• _Aufgabenübersicht_:
- 1) Geben Sie aus dem Text zu den US-Zöllen auf Stahl und Aluminium den Abschnitt wörtlich wieder, der mit den Worten „Greer sagte am“ einsetzt und mit „Vorgaben zu erfüllen.“ schließt.
- 2) Setzen Sie den Text über die Stahl- und Aluminiumzölle der USA im Anschluss an seinen letzten Satz fort.

• _Vorliegender Text_:
__________________________________________________

USA prüfen Anpassungen bei Stahl- und Aluminiumzöllen
Der US-Handelsbeauftragte Jamieson Greer hat erklärt, dass die Regierung in Washington offen für Änderungen bei der Durchsetzung der Zölle auf Stahl und Aluminium ist. Hintergrund ist der wachsende Druck von Wirtschaftsverbänden und internationalen Handelspartnern, wie Bloomberg berichtet.
Es gehe dabei nicht um eine Abschaffung der Maßnahmen, sondern um eine mögliche Anpassung ihrer praktischen Anwendung. Ziel sei es, unnötige bürokratische Belastungen zu reduzieren, ohne die strategische Wirkung der Zölle grundsätzlich infrage zu stellen.
Greer sagte am Dienstag im US-Sender CNBC, es könne sinnvoll sein, die Anwendung einzelner Zölle so anzupassen, dass die Einhaltung der Vorschriften gewährleistet bleibe. Unternehmen hätten berichtet, zusätzliches Personal einstellen zu müssen, um regulatorische Vorgaben zu erfüllen.

__________________________________________________

[Gespeicherte Einträge]
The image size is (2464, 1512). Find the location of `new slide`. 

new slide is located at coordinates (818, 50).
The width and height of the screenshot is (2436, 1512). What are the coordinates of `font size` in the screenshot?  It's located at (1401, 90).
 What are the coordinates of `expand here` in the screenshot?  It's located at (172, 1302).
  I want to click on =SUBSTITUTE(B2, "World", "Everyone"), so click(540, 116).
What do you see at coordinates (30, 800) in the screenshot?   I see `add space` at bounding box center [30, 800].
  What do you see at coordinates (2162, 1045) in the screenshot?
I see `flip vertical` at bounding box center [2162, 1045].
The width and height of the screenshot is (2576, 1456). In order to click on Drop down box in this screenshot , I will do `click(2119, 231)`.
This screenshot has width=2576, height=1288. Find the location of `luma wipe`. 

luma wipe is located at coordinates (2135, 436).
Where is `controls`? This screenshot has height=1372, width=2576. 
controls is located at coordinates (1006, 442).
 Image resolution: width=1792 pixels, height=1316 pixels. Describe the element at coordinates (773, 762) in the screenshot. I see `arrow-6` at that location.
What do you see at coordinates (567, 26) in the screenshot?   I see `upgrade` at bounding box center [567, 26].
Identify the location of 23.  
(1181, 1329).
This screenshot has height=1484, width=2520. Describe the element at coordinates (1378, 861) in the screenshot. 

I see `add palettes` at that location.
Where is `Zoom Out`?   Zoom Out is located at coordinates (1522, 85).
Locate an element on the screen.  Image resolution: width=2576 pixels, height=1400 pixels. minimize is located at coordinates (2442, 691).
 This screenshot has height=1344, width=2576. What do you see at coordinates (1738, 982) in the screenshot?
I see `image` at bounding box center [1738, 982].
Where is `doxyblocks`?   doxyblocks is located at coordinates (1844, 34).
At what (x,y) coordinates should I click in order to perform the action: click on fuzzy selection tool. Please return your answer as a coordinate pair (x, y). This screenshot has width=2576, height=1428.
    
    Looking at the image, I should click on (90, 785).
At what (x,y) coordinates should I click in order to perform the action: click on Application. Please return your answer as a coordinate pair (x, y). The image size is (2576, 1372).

__________________________________________________

• _Lösungen_:
- 1)
Greer sagte am Dienstag im US-Sender CNBC, es könne sinnvoll sein, die Anwendung einzelner Zölle so anzupassen, dass die Einhaltung der Vorschriften gewährleistet bleibe. Unternehmen hätten berichtet, zusätzliches Personal einstellen zu müssen, um regulatorische Vorgaben zu erfüllen.

- 2)
Die Regierung wolle nicht, dass Firmen so stark mit administrativen Anforderungen beschäftigt seien, dass ihr operatives Geschäft darunter leide. Zugleich betonte Greer, dass die Metallzölle bestehen bleiben sollen, da sie sich als „sehr effektiv“ für die Stärkung der heimischen Industrie erwiesen hätten.
Regierung will Anwendungsbereich präzisieren
Die Administration von Präsident Donald Trump arbeitet derzeit an einer Eingrenzung des Geltungsbereichs der Zölle. Diese betreffen nicht nur Rohstahl und Aluminium, sondern auch zahlreiche weiterverarbeitete Produkte, die diese Metalle enthalten.
Mit einer engeren Definition soll die Regelung klarer und praktikabler werden. Die Zölle gelten als zentrales Instrument der US-Industriepolitik und sollen die inländische Produktion stärken. Bloomberg erinnert daran, dass viele US-Unternehmen die bestehenden Regelungen als schwer kalkulierbar kritisieren. Insbesondere die Berechnung der Abgaben bei komplexen Produkten sorge für Unsicherheit.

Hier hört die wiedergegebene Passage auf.